Requirement
Reproduce the records from the line containing "This screenshot has height=420, width=769." through the end of the records, requests included, and scale every click coordinate in the answers by 1.45, rounding to whole numbers with halves going up.

(Entries on locating words and elements)
┄┄┄┄┄┄
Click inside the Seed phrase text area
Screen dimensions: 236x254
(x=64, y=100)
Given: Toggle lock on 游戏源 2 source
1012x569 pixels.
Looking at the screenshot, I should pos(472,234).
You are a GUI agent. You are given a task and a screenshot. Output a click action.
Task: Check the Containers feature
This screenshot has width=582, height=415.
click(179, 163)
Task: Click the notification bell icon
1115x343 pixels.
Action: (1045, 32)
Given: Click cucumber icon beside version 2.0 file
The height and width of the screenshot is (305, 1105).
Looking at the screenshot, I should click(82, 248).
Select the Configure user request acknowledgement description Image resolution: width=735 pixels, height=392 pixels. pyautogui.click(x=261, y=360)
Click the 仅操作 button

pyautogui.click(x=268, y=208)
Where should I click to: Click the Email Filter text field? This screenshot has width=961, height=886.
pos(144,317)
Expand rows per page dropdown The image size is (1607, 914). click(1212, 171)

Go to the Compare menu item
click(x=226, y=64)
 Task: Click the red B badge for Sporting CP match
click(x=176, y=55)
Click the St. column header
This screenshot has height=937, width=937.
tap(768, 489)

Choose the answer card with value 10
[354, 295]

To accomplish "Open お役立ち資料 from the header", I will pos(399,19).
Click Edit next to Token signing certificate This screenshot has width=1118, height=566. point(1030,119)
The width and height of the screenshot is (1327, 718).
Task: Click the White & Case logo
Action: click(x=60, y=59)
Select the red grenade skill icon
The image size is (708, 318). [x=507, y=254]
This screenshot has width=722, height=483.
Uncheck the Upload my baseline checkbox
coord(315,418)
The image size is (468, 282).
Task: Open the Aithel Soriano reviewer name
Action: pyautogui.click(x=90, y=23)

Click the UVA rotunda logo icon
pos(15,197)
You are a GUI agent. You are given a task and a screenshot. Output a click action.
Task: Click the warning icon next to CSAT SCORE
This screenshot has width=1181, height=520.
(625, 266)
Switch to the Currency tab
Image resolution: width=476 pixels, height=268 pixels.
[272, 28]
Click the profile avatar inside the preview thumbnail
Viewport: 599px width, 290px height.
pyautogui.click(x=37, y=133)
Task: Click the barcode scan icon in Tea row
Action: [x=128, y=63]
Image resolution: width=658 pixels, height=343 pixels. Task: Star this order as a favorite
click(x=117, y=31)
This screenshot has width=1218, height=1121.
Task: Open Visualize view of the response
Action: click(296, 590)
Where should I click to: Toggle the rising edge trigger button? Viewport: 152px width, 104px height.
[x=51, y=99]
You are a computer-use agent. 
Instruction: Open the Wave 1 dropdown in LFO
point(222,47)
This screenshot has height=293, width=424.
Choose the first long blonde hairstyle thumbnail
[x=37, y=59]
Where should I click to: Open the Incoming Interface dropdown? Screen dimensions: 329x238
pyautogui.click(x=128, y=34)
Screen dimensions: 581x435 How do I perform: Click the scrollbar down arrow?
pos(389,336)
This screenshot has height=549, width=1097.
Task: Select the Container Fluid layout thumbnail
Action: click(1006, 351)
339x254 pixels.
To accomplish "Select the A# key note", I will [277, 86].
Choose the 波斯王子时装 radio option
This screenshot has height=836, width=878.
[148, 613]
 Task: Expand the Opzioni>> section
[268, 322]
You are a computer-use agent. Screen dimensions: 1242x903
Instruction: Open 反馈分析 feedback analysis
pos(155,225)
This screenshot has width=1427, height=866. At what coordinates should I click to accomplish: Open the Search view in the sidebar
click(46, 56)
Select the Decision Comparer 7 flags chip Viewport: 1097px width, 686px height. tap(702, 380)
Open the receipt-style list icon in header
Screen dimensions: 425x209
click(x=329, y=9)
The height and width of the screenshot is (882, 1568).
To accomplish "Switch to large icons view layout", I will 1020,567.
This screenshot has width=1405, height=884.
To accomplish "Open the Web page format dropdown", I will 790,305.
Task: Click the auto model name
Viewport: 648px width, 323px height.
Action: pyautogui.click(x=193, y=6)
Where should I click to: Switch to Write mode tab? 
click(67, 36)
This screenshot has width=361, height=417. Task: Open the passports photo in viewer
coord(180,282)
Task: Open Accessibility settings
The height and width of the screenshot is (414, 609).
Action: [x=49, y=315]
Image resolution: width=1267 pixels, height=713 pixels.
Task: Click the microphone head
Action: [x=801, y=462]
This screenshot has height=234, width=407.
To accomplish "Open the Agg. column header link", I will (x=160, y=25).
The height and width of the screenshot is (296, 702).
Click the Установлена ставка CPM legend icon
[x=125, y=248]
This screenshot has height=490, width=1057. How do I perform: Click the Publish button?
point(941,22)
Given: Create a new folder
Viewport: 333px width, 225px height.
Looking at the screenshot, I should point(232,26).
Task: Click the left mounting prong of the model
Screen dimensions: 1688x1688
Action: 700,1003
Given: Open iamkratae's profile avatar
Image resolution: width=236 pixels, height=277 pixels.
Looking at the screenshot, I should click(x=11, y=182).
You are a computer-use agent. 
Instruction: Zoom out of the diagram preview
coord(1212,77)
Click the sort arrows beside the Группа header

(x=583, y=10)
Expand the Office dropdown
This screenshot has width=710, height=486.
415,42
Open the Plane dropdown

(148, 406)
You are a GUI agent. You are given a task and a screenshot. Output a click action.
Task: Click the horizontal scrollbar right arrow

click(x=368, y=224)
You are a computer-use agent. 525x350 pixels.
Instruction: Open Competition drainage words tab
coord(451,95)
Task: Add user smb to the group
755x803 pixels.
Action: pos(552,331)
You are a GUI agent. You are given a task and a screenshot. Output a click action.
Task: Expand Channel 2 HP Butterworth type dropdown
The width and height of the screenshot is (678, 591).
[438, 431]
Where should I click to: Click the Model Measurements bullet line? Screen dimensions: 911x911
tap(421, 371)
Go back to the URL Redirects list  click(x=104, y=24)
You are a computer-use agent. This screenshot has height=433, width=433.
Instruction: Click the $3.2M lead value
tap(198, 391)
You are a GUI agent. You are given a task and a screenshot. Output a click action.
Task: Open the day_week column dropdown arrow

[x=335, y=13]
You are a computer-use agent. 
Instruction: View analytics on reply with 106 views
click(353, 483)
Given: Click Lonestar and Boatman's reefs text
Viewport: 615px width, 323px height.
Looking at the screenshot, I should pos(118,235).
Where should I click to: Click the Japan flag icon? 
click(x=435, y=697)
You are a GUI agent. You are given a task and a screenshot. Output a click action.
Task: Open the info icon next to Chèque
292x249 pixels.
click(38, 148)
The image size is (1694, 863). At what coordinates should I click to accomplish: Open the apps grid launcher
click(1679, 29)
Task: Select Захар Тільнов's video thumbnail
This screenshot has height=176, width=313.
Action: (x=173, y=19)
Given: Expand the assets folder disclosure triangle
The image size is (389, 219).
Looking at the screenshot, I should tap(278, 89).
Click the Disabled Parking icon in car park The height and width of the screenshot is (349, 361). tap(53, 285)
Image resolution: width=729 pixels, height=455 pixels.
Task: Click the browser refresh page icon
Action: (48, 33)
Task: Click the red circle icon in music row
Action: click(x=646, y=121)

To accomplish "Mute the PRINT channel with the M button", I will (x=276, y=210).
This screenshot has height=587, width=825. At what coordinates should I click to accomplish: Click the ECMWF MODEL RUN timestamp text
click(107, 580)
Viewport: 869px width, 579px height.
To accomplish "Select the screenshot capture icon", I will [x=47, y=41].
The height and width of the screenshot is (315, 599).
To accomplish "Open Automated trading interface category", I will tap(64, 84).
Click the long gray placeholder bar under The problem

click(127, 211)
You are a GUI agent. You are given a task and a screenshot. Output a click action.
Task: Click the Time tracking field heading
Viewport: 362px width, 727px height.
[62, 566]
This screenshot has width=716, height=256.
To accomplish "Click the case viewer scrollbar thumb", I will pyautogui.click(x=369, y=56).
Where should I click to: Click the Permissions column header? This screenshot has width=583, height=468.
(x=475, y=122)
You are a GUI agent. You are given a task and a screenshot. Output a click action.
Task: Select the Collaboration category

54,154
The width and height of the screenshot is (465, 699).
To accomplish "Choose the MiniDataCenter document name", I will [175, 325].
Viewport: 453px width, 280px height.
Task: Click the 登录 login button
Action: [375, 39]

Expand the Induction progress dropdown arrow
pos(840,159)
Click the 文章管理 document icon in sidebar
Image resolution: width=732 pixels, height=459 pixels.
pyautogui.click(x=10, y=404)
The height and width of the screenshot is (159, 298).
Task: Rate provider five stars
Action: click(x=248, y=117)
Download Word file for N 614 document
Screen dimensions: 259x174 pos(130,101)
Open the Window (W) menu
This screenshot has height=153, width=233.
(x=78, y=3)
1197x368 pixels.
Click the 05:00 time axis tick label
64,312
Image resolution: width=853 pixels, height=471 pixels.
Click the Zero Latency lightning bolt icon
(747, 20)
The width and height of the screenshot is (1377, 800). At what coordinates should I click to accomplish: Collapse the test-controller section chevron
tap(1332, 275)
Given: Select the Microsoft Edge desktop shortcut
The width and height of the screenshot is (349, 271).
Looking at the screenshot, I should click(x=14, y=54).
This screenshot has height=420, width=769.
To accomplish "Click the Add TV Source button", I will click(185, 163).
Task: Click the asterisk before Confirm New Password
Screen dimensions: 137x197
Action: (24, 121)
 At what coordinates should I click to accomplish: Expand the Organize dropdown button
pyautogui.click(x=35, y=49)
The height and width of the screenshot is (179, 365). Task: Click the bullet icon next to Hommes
┄┄┄┄┄┄
Output for this task
This screenshot has height=420, width=769.
To accomplish "Click the Add TV Source button", I will click(268, 236).
Task: Click the asterisk before Confirm New Password
Screen dimensions: 137x197
Action: (35, 175)
 At what coordinates should I click to accomplish: Expand the Organize dropdown button
pyautogui.click(x=51, y=71)
The height and width of the screenshot is (179, 365). Task: Click the bullet icon next to Hommes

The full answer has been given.